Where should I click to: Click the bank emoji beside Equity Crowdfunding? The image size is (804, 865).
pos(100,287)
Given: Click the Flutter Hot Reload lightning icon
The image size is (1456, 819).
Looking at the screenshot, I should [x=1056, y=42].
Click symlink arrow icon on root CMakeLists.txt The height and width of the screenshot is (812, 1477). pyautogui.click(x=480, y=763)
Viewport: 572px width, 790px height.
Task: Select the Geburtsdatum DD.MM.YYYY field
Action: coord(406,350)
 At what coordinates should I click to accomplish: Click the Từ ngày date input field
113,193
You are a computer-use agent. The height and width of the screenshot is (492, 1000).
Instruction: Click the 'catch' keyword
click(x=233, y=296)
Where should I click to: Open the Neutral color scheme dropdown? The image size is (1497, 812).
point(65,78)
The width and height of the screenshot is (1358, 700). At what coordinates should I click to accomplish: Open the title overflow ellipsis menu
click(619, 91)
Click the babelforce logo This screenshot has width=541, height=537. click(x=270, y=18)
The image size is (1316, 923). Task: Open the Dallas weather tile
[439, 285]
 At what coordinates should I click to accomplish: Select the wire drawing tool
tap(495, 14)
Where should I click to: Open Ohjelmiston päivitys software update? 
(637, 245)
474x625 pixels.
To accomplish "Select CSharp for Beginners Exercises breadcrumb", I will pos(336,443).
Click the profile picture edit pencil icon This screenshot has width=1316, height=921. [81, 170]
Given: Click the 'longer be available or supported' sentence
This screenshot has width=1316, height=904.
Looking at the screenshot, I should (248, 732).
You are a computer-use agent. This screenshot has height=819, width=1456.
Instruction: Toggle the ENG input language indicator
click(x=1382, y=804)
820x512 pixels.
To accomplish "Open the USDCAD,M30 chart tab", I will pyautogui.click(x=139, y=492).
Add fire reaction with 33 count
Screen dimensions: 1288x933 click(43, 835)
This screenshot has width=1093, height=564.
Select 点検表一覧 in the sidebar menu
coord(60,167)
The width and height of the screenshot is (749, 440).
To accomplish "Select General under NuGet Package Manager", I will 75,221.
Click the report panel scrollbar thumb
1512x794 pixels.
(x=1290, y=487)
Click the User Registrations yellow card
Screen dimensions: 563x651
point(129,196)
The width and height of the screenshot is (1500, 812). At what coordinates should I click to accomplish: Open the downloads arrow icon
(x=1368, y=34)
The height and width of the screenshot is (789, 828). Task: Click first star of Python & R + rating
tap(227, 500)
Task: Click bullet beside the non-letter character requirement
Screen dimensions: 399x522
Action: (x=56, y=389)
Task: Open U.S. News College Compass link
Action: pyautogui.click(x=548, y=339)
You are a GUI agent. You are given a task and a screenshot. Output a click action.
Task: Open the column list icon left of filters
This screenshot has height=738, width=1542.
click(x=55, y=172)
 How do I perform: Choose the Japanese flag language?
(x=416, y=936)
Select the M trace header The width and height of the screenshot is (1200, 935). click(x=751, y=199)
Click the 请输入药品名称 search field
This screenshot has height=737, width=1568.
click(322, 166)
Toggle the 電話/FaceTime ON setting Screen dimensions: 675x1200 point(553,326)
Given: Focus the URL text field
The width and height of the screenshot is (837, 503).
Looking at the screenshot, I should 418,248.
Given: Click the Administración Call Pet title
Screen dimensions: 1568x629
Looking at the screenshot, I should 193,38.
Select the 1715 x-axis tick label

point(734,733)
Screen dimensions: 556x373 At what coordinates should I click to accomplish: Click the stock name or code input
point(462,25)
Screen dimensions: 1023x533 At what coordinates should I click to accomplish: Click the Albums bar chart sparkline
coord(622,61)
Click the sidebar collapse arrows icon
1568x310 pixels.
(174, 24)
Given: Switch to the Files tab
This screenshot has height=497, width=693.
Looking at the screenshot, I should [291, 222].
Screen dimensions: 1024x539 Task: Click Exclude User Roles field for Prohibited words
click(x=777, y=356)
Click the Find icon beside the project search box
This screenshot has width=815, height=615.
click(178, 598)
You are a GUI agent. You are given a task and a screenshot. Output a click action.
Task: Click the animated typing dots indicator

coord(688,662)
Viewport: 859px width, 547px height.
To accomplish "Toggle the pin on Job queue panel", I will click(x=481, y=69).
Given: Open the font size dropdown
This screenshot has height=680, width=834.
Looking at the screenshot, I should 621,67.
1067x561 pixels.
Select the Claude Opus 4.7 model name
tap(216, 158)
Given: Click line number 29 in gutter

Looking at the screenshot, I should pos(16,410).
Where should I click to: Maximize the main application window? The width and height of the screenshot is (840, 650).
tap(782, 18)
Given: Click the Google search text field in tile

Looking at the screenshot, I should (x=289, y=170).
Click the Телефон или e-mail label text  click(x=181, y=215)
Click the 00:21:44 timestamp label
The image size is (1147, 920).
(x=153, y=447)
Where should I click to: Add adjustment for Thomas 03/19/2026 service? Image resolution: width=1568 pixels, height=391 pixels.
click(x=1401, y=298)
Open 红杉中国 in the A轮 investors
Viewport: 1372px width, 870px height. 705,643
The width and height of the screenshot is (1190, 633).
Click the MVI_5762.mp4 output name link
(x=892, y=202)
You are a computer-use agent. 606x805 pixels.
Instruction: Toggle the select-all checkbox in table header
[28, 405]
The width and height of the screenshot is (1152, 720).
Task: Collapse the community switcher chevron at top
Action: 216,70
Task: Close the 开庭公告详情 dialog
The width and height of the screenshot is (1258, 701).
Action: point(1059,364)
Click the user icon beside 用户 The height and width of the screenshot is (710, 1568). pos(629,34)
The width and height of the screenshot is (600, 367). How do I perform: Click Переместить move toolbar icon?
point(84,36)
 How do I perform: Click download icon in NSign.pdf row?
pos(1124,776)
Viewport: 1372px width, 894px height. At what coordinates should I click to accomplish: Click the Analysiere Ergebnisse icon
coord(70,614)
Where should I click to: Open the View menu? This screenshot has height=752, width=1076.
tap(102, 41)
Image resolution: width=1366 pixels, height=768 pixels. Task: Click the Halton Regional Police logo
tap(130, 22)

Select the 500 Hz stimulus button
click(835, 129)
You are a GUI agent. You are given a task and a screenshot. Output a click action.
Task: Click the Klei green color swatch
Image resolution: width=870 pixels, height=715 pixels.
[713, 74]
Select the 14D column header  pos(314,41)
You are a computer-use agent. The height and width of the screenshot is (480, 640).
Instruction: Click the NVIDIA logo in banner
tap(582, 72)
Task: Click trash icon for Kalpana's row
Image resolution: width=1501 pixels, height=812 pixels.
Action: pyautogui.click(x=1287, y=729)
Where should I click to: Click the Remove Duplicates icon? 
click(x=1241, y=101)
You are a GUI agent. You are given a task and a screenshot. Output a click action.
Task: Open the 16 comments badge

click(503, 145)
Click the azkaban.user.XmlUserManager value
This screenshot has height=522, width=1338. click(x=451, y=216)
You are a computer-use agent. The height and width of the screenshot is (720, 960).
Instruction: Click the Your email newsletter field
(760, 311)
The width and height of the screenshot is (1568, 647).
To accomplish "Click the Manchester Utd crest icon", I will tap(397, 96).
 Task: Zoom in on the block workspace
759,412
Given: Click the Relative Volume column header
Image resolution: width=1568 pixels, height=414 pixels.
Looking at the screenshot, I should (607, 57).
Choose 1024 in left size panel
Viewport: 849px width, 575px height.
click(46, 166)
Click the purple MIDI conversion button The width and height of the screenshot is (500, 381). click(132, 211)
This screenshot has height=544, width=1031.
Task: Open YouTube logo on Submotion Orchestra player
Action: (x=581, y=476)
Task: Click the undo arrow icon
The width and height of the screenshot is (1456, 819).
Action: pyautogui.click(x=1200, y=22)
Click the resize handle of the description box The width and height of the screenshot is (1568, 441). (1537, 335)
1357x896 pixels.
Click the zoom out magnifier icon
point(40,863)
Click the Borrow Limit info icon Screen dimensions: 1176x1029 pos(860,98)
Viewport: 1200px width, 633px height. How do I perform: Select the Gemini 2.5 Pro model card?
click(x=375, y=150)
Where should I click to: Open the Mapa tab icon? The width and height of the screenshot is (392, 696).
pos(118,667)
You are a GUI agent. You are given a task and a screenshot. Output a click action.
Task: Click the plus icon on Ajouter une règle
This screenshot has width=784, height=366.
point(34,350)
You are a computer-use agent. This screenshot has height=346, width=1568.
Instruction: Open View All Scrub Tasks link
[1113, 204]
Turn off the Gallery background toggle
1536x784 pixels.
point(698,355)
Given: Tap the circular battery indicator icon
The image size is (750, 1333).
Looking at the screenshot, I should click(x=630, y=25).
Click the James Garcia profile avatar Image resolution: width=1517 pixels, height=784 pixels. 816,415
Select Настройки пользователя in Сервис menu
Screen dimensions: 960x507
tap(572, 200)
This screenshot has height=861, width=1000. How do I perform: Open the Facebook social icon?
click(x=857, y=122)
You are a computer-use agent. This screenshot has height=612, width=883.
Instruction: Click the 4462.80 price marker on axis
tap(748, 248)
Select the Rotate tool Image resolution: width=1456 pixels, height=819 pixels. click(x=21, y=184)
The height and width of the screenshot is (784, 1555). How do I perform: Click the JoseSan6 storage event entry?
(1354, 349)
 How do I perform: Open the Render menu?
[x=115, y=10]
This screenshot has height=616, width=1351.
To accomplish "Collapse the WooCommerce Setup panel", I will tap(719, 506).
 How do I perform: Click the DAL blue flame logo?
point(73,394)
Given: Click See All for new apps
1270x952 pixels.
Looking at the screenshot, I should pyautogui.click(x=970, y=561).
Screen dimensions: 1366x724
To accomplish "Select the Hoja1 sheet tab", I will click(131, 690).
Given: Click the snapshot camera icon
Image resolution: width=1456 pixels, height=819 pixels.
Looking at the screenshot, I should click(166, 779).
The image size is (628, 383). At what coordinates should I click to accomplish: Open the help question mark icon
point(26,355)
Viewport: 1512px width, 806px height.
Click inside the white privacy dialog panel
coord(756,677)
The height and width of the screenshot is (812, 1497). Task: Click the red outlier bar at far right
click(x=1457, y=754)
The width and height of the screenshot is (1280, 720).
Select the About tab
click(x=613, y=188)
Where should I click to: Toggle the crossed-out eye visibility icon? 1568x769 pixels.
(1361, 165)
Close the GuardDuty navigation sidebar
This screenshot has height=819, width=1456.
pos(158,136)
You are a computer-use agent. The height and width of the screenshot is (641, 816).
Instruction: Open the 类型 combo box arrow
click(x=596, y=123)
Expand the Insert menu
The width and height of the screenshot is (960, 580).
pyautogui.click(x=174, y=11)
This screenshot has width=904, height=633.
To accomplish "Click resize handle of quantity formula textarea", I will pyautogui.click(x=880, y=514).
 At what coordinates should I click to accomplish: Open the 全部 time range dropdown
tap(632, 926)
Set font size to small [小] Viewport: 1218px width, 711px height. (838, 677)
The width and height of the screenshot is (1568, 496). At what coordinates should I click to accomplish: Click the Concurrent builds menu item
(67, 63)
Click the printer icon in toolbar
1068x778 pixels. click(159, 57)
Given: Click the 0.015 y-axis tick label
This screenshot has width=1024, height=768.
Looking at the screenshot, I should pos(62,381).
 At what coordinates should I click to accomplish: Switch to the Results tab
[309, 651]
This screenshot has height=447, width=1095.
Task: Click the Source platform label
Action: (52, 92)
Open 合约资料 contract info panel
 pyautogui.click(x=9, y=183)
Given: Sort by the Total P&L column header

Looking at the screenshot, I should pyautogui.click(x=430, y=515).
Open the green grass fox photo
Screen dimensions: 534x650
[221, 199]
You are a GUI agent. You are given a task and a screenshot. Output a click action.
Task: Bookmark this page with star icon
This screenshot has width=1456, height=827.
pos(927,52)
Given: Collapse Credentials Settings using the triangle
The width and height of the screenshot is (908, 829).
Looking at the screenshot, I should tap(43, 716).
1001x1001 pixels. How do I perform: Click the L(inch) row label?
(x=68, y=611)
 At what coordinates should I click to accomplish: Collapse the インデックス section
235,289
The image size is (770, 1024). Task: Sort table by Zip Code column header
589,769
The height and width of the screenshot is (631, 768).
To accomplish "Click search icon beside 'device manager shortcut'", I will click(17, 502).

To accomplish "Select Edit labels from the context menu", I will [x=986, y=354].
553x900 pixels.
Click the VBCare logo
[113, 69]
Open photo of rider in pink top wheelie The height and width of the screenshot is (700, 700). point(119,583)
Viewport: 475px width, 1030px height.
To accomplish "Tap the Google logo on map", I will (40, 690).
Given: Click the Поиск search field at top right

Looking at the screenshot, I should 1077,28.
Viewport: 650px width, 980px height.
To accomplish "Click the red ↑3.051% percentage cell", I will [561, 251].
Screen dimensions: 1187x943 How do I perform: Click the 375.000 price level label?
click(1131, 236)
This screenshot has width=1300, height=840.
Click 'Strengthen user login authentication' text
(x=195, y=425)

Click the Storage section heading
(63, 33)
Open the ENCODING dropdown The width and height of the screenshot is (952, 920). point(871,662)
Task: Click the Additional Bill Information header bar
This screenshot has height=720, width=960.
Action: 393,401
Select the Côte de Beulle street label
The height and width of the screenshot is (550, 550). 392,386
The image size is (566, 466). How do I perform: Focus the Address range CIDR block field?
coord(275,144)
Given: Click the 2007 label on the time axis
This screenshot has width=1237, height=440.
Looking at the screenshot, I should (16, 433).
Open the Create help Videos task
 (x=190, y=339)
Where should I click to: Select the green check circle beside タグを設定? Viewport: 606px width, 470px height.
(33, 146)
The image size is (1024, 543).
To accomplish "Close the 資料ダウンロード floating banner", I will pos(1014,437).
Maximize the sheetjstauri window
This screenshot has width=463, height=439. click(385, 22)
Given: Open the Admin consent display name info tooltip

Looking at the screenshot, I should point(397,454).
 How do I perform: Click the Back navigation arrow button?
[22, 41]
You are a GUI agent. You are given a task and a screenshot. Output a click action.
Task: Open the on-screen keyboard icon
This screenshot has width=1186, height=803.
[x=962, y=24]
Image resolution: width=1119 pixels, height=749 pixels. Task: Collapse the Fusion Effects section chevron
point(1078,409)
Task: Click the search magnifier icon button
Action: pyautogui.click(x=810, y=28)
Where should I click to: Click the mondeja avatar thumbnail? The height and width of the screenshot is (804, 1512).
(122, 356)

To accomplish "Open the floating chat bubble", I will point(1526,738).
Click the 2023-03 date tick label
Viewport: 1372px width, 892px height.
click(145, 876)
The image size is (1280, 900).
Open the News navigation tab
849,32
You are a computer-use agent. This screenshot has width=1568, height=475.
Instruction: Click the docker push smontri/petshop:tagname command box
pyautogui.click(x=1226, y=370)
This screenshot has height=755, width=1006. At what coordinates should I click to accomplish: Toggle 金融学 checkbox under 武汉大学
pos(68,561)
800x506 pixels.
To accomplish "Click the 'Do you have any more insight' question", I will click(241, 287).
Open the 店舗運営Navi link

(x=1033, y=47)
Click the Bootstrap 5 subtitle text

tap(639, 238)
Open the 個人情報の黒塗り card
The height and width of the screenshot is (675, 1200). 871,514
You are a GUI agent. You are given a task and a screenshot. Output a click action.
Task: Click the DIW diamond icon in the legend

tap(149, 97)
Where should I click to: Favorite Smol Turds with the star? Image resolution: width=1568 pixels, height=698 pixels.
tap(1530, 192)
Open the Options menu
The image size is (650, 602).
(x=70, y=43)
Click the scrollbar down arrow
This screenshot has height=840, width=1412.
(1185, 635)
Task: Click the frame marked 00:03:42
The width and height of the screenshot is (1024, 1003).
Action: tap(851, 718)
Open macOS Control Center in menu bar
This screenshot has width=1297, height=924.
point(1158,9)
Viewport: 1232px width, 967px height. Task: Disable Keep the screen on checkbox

^^^^

» Given exercise:
Update the lines from the line with "At what coordinates should I click to accomplish: Switch" to the line with "will (40, 690).", replacing "column header" with "column heading" and leaving all else unchanged. Give only those lines.

» Response:
 At what coordinates should I click to accomplish: Switch to the Results tab
[309, 651]
This screenshot has height=447, width=1095.
Task: Click the Source platform label
Action: (52, 92)
Open 合约资料 contract info panel
 pyautogui.click(x=9, y=183)
Given: Sort by the Total P&L column heading

Looking at the screenshot, I should pyautogui.click(x=430, y=515).
Open the green grass fox photo
Screen dimensions: 534x650
[221, 199]
You are a GUI agent. You are given a task and a screenshot. Output a click action.
Task: Bookmark this page with star icon
This screenshot has width=1456, height=827.
pos(927,52)
Given: Collapse Credentials Settings using the triangle
The width and height of the screenshot is (908, 829).
Looking at the screenshot, I should tap(43, 716).
1001x1001 pixels. How do I perform: Click the L(inch) row label?
(x=68, y=611)
 At what coordinates should I click to accomplish: Collapse the インデックス section
235,289
The image size is (770, 1024). Task: Sort table by Zip Code column heading
589,769
The height and width of the screenshot is (631, 768).
To accomplish "Click search icon beside 'device manager shortcut'", I will click(17, 502).

To accomplish "Select Edit labels from the context menu", I will [x=986, y=354].
553x900 pixels.
Click the VBCare logo
[113, 69]
Open photo of rider in pink top wheelie The height and width of the screenshot is (700, 700). point(119,583)
Viewport: 475px width, 1030px height.
To accomplish "Tap the Google logo on map", I will (40, 690).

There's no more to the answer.